RapidMiner Adds Streams To Bring Real Time To Its Big Data Processing

RapidMiner announced their new Streams service today to enable customers to capture streams of data and process it in real time. RapidMiner president Michele Chambers explained this could be particularly useful when it comes to capturing and processing Internet of Things or industrial sensor data and getting back answers in seconds.

The new Streams product pulls the data from your source and deals with data blending, streaming data analysis, and model scoring, processing all of this in Apache Storm clusters, and it does so without coding. Chambers tells me RapidMiner does all the coding on the back end based on user choices in the graphical user front end. She claims there is little or no overhead in this process and they are able to process the requests and the data in near real time (around 5 seconds by her definition).

Chambers also told me that the product was in incubation for about a year, partly because it needed to wait for the underlying open source-Apache Storm technology to stabilize enough for use in a commercial product. During the testing period, RapidMiner worked with an unnamed media company tracking information about viewer habits through set top boxes and web streaming behavior. Based on this data, they helped the company make recommendations for individual viewers on what to watch, as well as how to send targeted advertising based on their viewing behavior.

In another Beta installation, a concrete company captured data from sensors on their processing equipment. Chambers explained that in a typical concrete operation, the company only operates at about 75 percent of capacity because the equipment is highly sensitive and can break down rapidly from overuse. By capturing data from the sensors though, the company was able to figure that the two biggest factors on breakage were vibration and humidity and moisture. When they controlled for those factors they were able to increase the capacity to 95 percent without taxing or breaking the equipment.

It is precisely these types of scenarios RapidMiner hopes to exploit with the Streams product.
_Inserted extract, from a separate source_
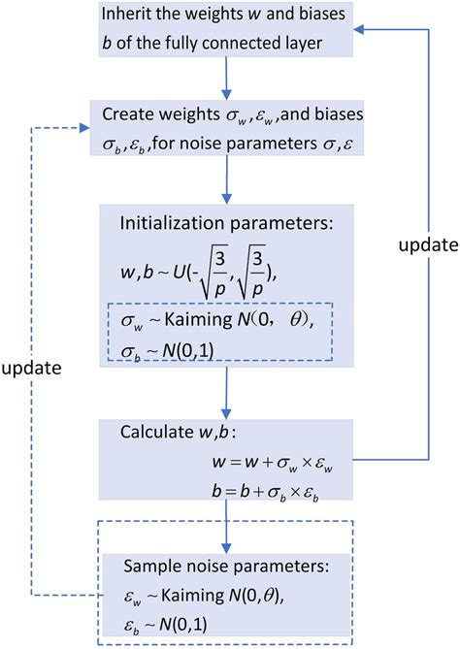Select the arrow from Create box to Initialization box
pyautogui.click(x=226, y=177)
Chambers hinted that there would be updates coming soon, but they were waiting on another piece of open source software to be sufficiently baked before they released that, likely in the first quarter next year.

For now, Chambers says the product fits nicely in the product family and gives customers another big-data processing option.

She also announced the company was releasing new connectors for Qlik for data visualization, Apache Solr for search and Mozenda for web scraping.